Imagine if drivers maliciously complied and drove the minimum.
Speed cameras always end up devolving into a petty political football that creates more opposition and resentment than harm prevention. If you need to consider speed cameras at all, it means you definitely have an infrastructure design issue. That’s where both the attention and the money should be going.
You’re right about civil infrastructure, it’s a shitshow of road layout in some parts of Oakland.
However, they’ll print money with these cameras the way people drive.
What’s really interesting is that between Oakland and Berkeley, there are so many cyclists risking their lives every day
The money from these camera tickets must go to improving road safety. And the city must not decrease the amount of money they put towards road safety either.
Speed camera ticket fees should go solely to servicing the municipal bonds issued to pay for road diets, and if you’re bringing in more ticket fees than you have bonds to pay then you need to issue more bonds to pay for more road diets.
11 mph? In the land down under 3 kph (~1.86 mph) is enough to be fined and get demerit points.
I’m ok with this, 11 is enough that is not just a oops. But speed limit signage better be prominent.
11mph is egregious (46 in a 35) number that I hope most people will find reasonable. Introducing cameras in a reasonable way like this should help with driver acceptance. Hopefully they didn’t put it at the bottom of a hill where the speed drops from 60 to 35 (ie revenue focus).
Until you keep getting popped going exactly 11 over …No way I’m that precise
Oakland
Oof. So that’s where the city budget went this time
Or not…maybe they say you were going 11 miles an hour faster…but I successfully argued there was no way I was going exactly 11 over the speed limit, which the camera claimed. I was irritated because that was like the 4th ticket I was going EXACTLY 11 mph over. 2nd at that specific camera.
“There’s no way I was going exactly 11 over, I was either speeding well over or going the limit, but no chance I was going 11 over.”
What kind of an argument is this?
I didn’t expect it to work by any means, I was just irritated because most of the time I was driving perfectly okay, but would get nabbed where the speed dropped 20mph for a short distance, if your mind was preoccupied it was an easy oops, damnit.
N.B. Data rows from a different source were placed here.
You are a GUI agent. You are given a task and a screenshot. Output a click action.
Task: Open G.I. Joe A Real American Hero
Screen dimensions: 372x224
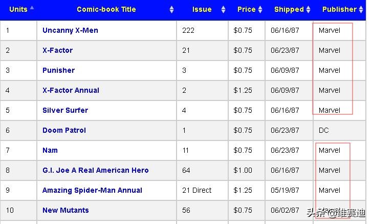click(x=95, y=170)
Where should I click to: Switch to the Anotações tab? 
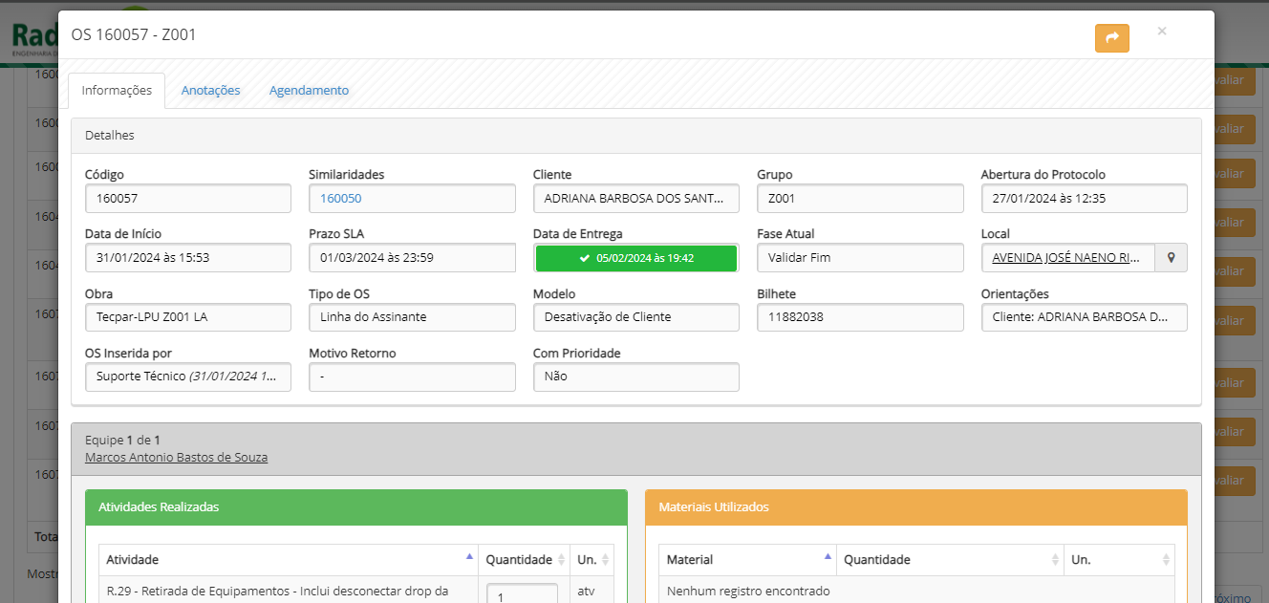tap(210, 91)
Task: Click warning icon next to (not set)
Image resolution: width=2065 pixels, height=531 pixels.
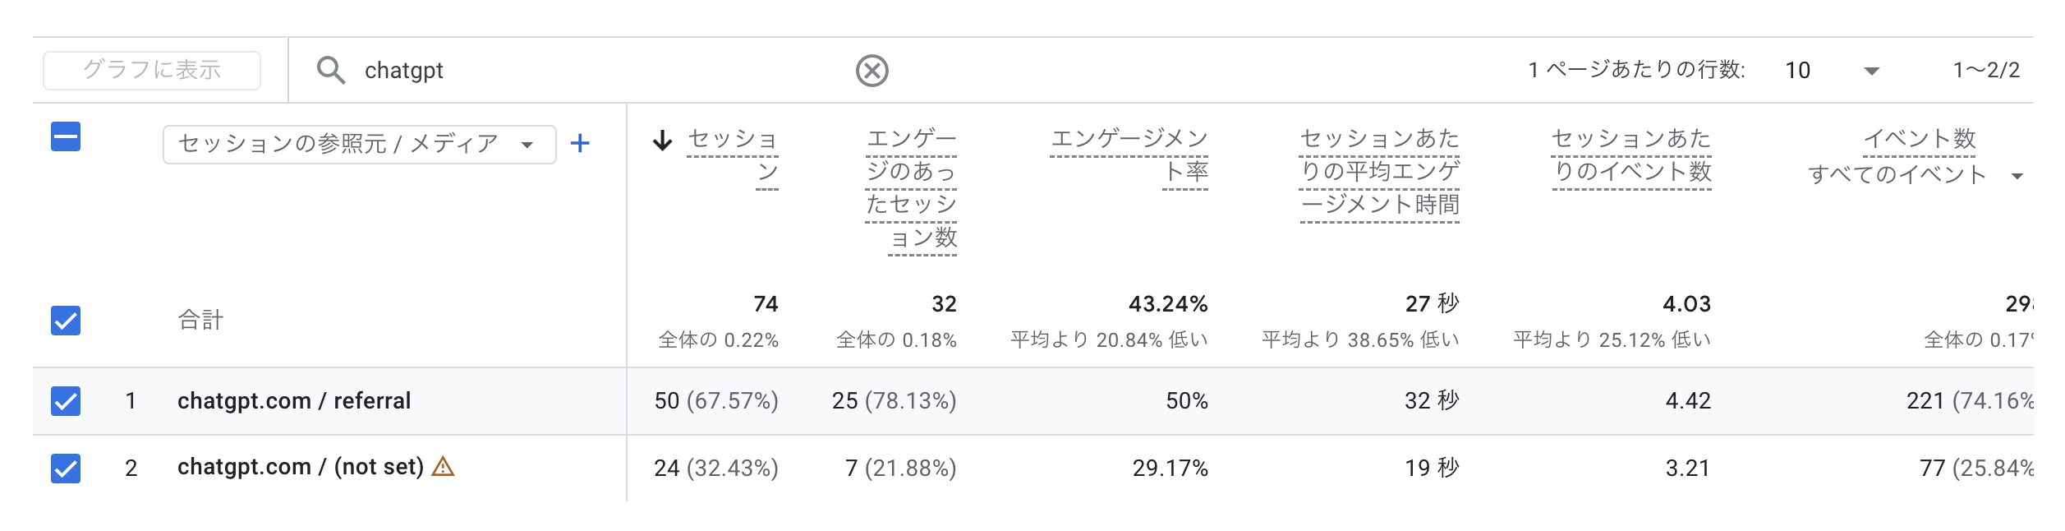Action: pos(443,467)
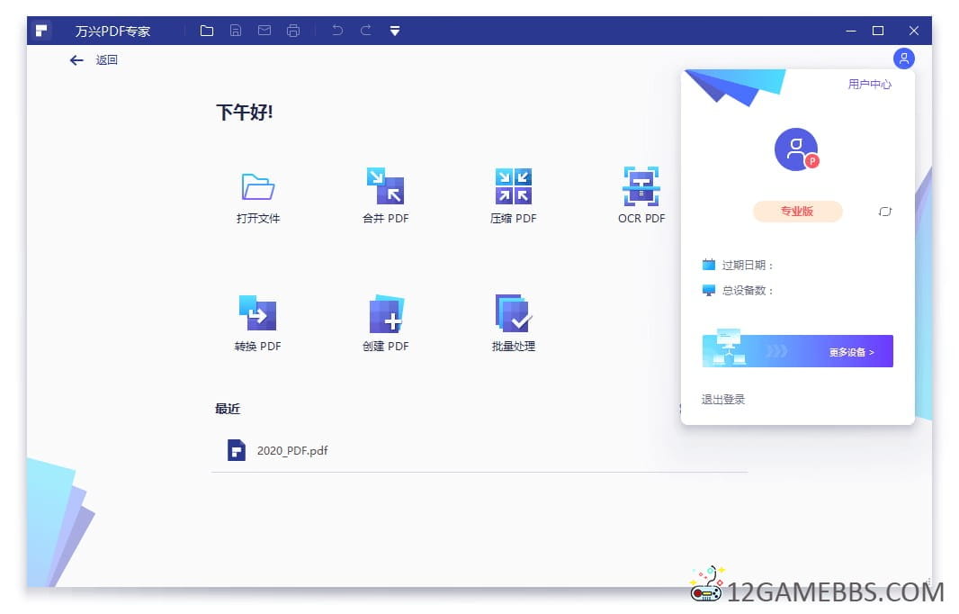Expand the quick access toolbar dropdown arrow
Screen dimensions: 959x614
click(x=395, y=31)
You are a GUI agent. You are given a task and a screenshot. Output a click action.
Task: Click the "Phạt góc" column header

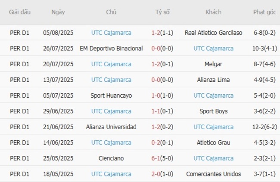(264, 12)
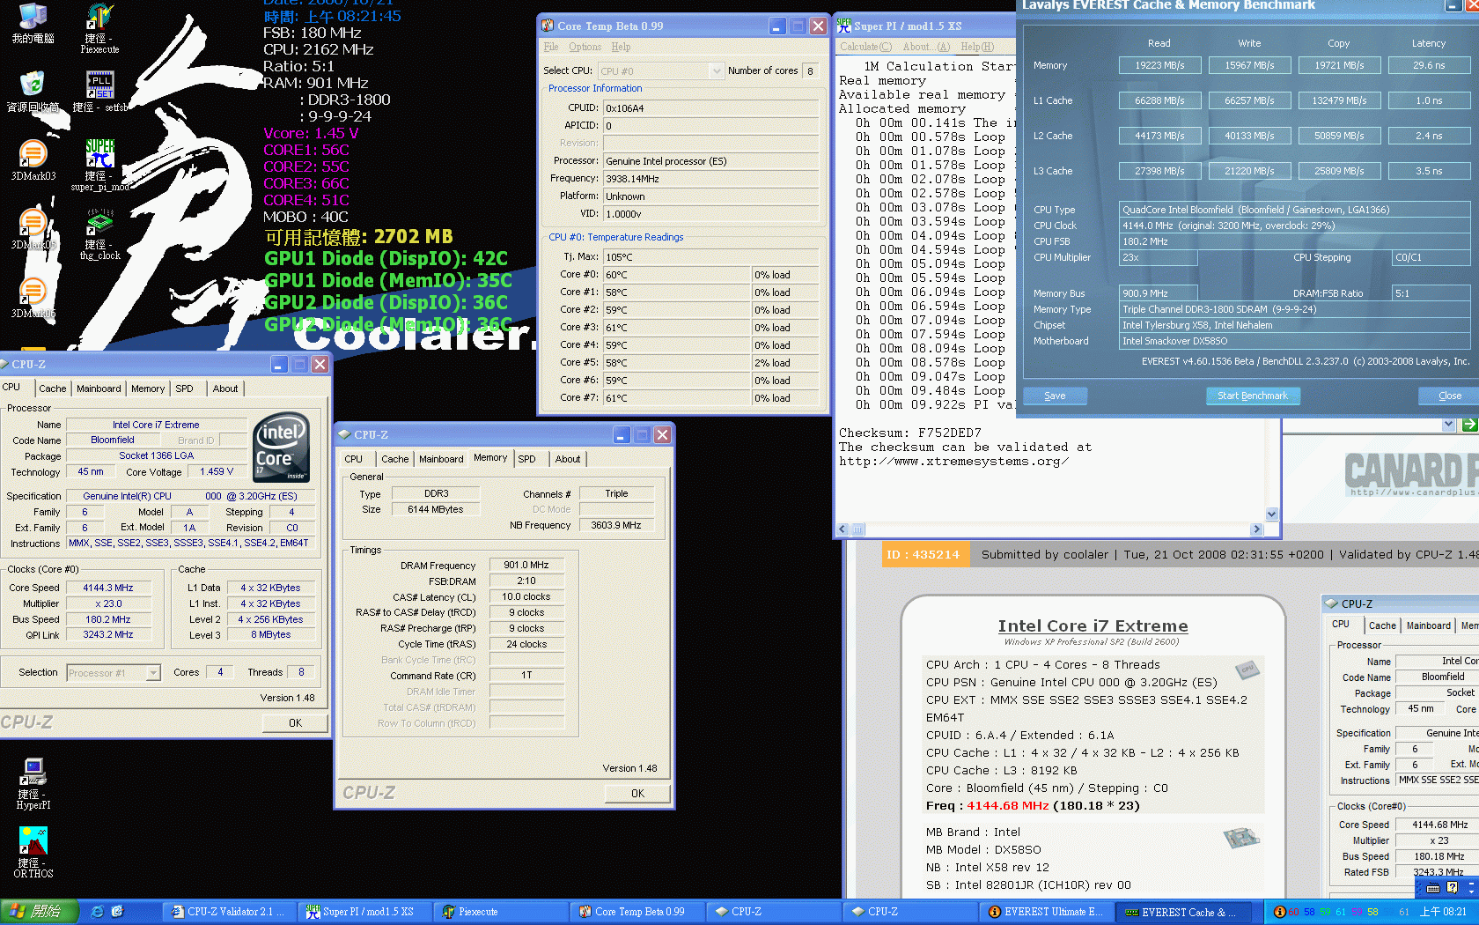Launch the 3DMark03 desktop shortcut

click(x=33, y=154)
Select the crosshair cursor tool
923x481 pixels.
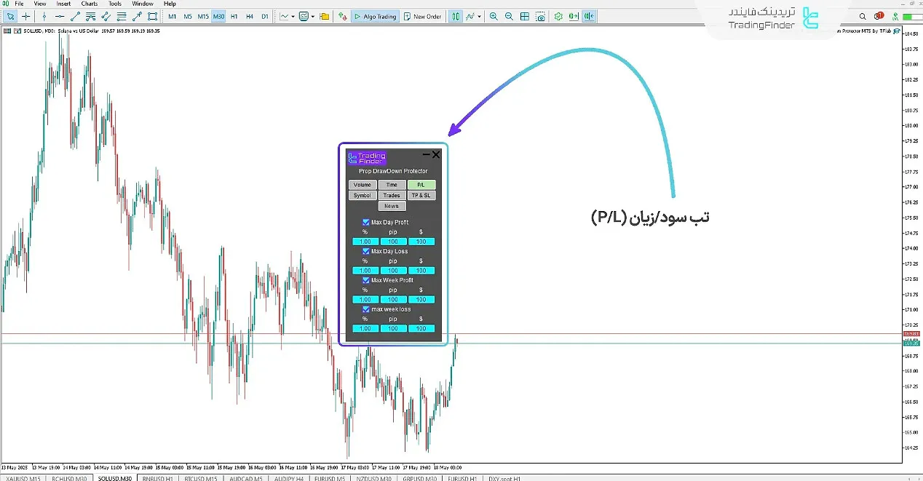[26, 16]
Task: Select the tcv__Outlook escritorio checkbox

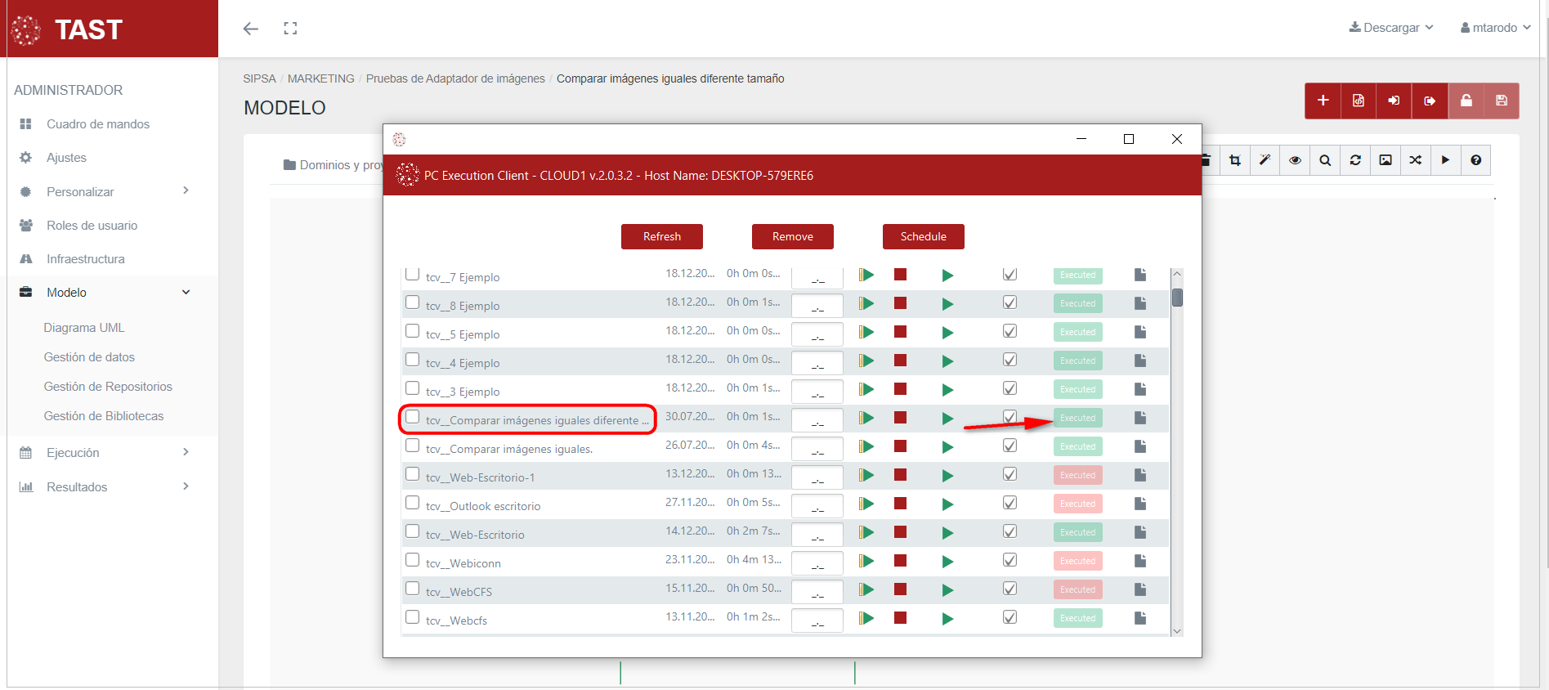Action: [413, 503]
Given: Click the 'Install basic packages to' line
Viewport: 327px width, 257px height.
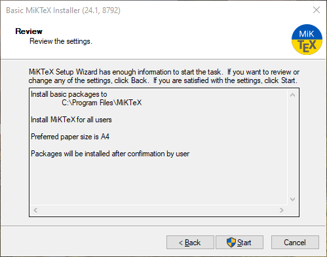Looking at the screenshot, I should (x=69, y=94).
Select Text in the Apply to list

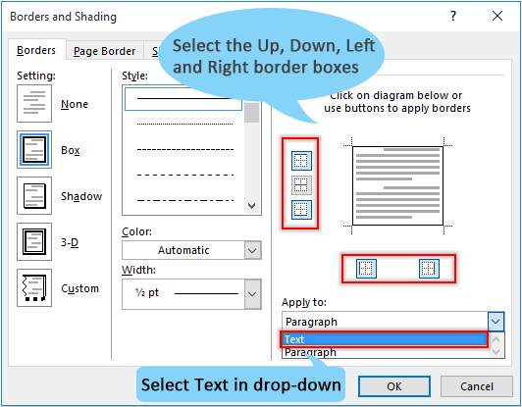pos(385,339)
Look Doug Ford, it works, PUT OUR CAMERS BACK ASSHOLE
Prove it was me driving then.
Tell me you didn’t read the article without telling me you didn’t read the article (“the cameras take pictures of a vehicle’s rear license plates”)
Can you ticket a car for driving infractions? How does license plate identity the driver, not just whoever registered the vehicle?
In Australia, you can nominate someone else who was driving the vehicle after you receive ticket. But the ticket always goes to the person whose name is under the car registration.
Likewise in the UK. I’m less sure about the efficacy and ethics of speeding fines than many people in this community – not to say they shouldn’t exist, just that I’ve seen plenty unreasonably low restrictions in places where there’s no heightened risk to the public, and that I’m not convinced that motorway/interstate restrictions are useful to the degree they’re enforced – but having the registered owner take the risk if the driver doesn’t own up seems entirely reasonable.
Agree with you. All speeding cameras where I live are on rural highways (110km/h zones), and usually at the bottom of a big hill.